I have to tell you that's spot on. It’s exactly what I believe and what I write about. It’s this idea of not being afraid as parents to share the places that we've struggled with our kids in a developmentally and appropriate way. Also, our challenge. All of it. If our kids see us as some perfect being who's never had a challenge, who's never fallen down, they're not going to be well equipped to handle their own challenges. They're not going to understand that challenge is inevitable and we need to be able to navigate it. Get back up when we're knocked down and move forward. I love that point.
I want to go a little deeper on what you said. Part of being ready because you said being ready to handle challenges. The other side of the coin to that is when we don't let our kids see our weaknesses, how we overcame, how we overcome, and how we're able to meet the challenges. What it also teaches our kids unintentionally is that they're not good enough. It’s like, “Mom didn't have this problem so it must be me.” Mom had that problem. She just hid it from you. She had those conversations while you were at school.
She yelled around the house screaming like a maniac where nobody was there. Those are the things that they didn't see and didn't know about those challenges. They didn't know that she just merely escaped her life from a date that she was on but she's not going to tell you about it. She doesn't want you to be scared of going on dates. At the same time, if you tell your child about it, they might be more cautious going on dates. Which is not a bad thing, but they'll also see, “My mom is strong.” This is how you overcome when this happens.
I don't care who you are and what you do, they will hit you as long as they're living on earth. When those challenges hit, they won't be prepared to handle them. They will know how to handle it because they watch you handle it. That is such a big deal. Again, going back to the self-esteem piece. A lot of parents unintentionally produce low self-esteem for the children because they’re trying to protect their child. That's the old-fashioned word. We say so forth now, but I still say low self-esteem because I'm from the ‘80s.
We accidentally produced that by not showing our weaknesses. Therefore, unintentionally telling them that their weaknesses are bad, they're wrong and there's something wrong with them. If they go through a struggle and they know that auntie went through this or brother went through this or grandfather went to this, then they know that they're not alone in their struggle. All of these perfect images that we try to present, they're doing more damage than we realize.
We're going back to social media, the highlight Reels, so to speak. It’s like, “We went to Disney World and everything was so great. I got the love of my life and he buys me flowers.” They don't tell them about all the crap they went through before those pictures and all the crap they went to after the picture. They don’t tell you all that. Who’s going to tell you that? That doesn’t look good.
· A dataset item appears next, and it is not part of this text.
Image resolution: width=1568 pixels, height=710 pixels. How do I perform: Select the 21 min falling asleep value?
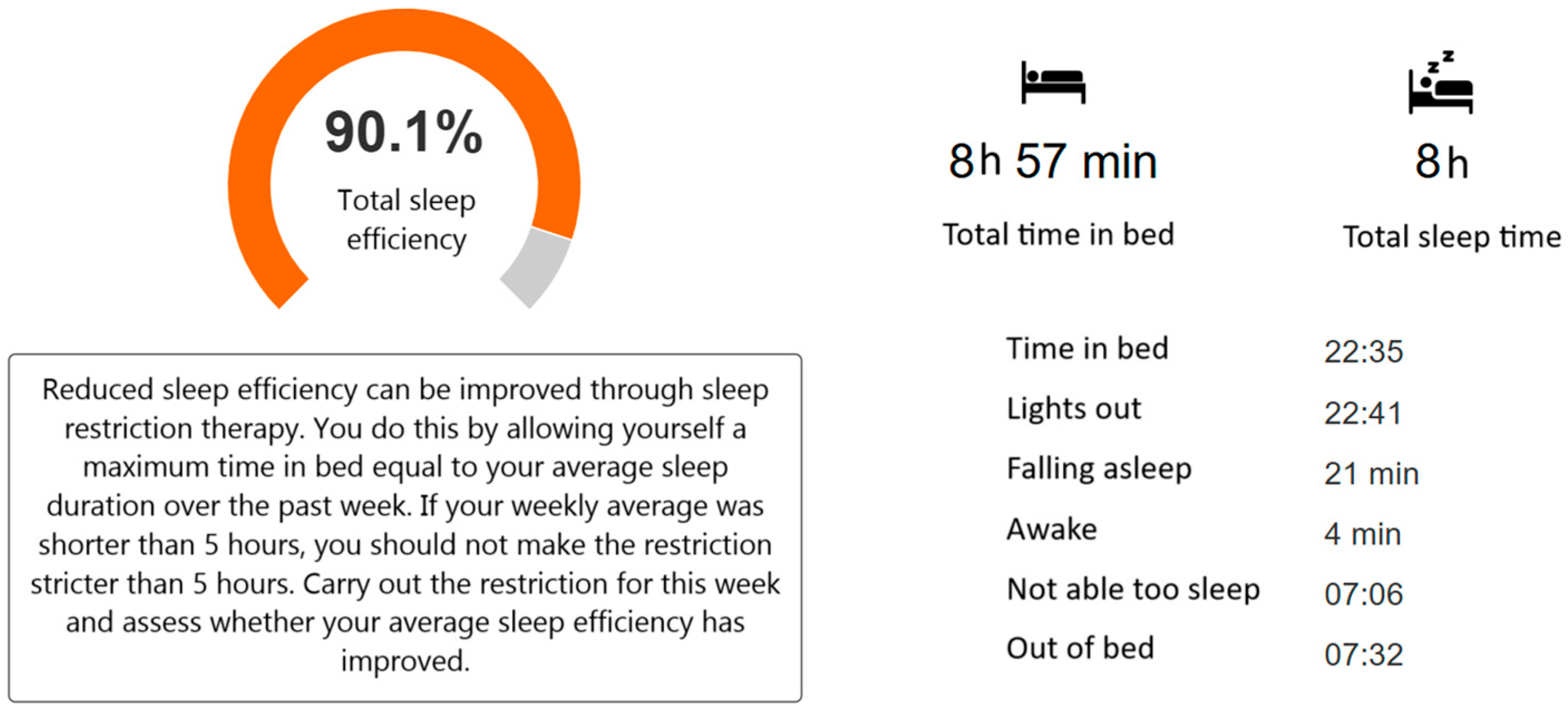tap(1371, 473)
A hugely important point. In social media, it’s a lot of the highlight reels that we're seeing. We’re not seeing all the chaos and all of what's going on beneath the surface. For all of us, I can promise you. There's plenty beneath the surface. It's not appearing in those highlight reels. Helping our kids, helping our teens to understand that reality is very important.
The Hidden Dangers Of Secrets And Closed Communication
Helping them to understand that and how you understand that isn't lectures. It's conversations. Don’t tell them, “Don't smoke weed. I was a perfect little child. I didn't screw anybody.” Don’t lie. Tell the truth. That truth will help develop them and help to mature them. Not to go out and do the same thing that you did, if it was bad or wrong because we've all done that. That honesty allows for dialogue. Here's the other key reason why honesty is so important.
When we're not honest with their kids, they know you’re lying. You could try to pretend all day. They’re not stupid. Unless you know they're stupid, but most of them are not stupid. They know you're lying. They know you're avoiding something. They also know your personality. They know when you're avoiding something. You're also teaching them to not come to you when there's a problem. Number one reason why molestation and incest goes on is that reason right there, secrets and the feeling like they can't come to you because you're going to dismiss it. You're not going to believe them or most importantly, they can't talk to you.
When we're not honest with our kids, they know it. Children can spot a lie long before adults think they can.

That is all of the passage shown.